Approaching a major intersection, Colleen spotted a sign indicating the junction of street that would lead Colleen back to her section of the city in which she now lived. Her mind drifted to memories of her husband. He had been dead for twelve years and Colleen still missed him. They had a good marriage even during the lean years and the years of his dwindling health. Their life resembled in some ways the street that Colleen had just visited. Everything was shiny and new, exciting, and fun-filled. Then time began to pass, and things began to change with different priorities and expectations. Certainly, the economy was a factor. People came and went in their lives, and they relocated away from the familiar. Soon past habits fell to the wayside and were replaced with new ones. The old ways faded from memory until a chance encounter triggered their recollection.

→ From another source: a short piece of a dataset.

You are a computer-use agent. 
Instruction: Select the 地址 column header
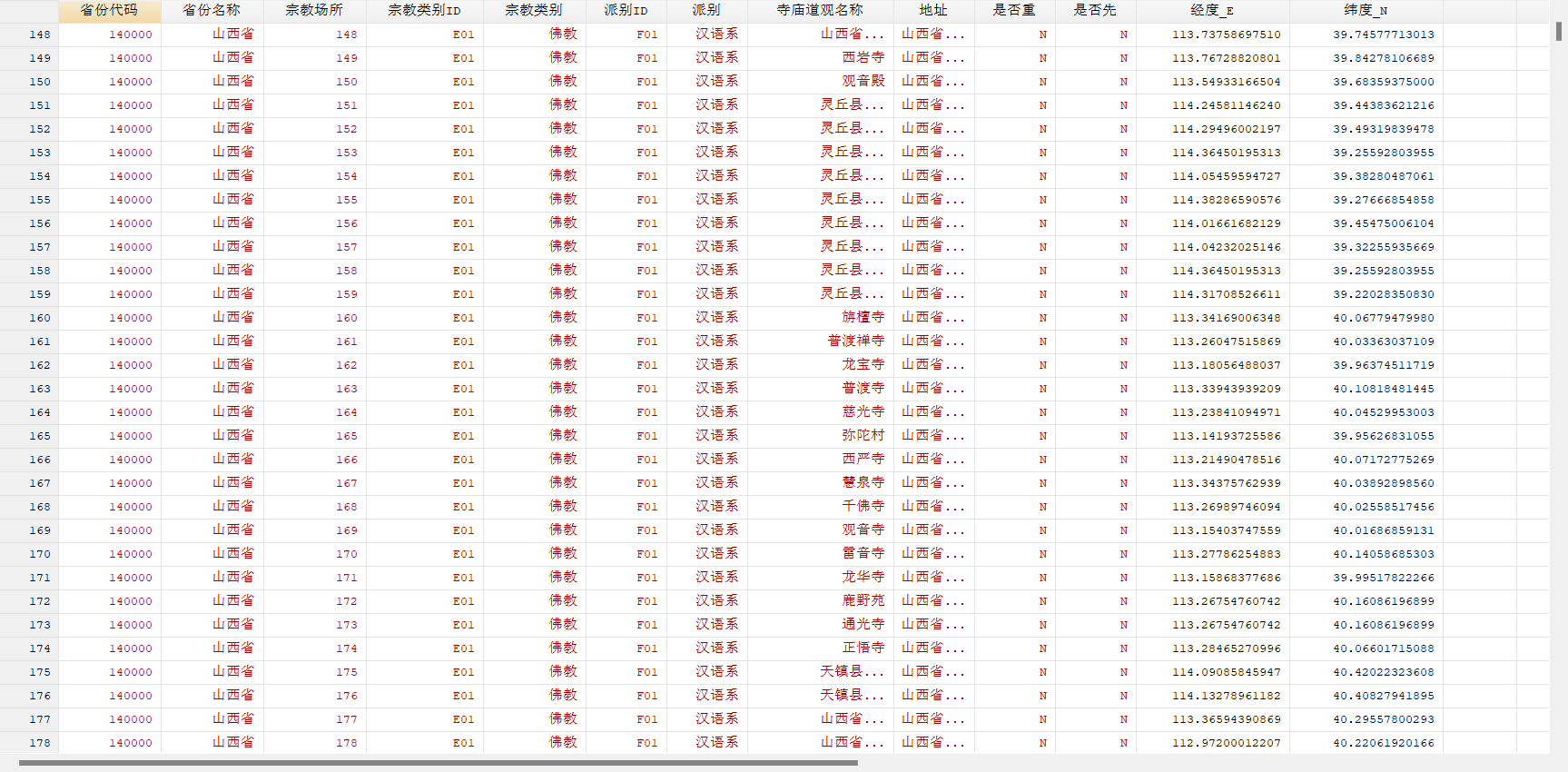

When that happens, you sit back and revisit those happy times and appreciate fate taking you onto an unexpected but familiar road filled with memories of a forgotten life. Colleen’s phone rang and she pushed to button the steering wheel to answer. Her granddaughter was calling to tell Colleen she was stuck in traffic and would be late. Colleen laughed and told her granddaughter that she had been lucky to avoid the backup and ended up taking an alternative route home.

When asked which way she had traveled, Colleen sighed and said she had traveled down an old road called memory lane and it had been one of the best detours she had ever taken in her entire life.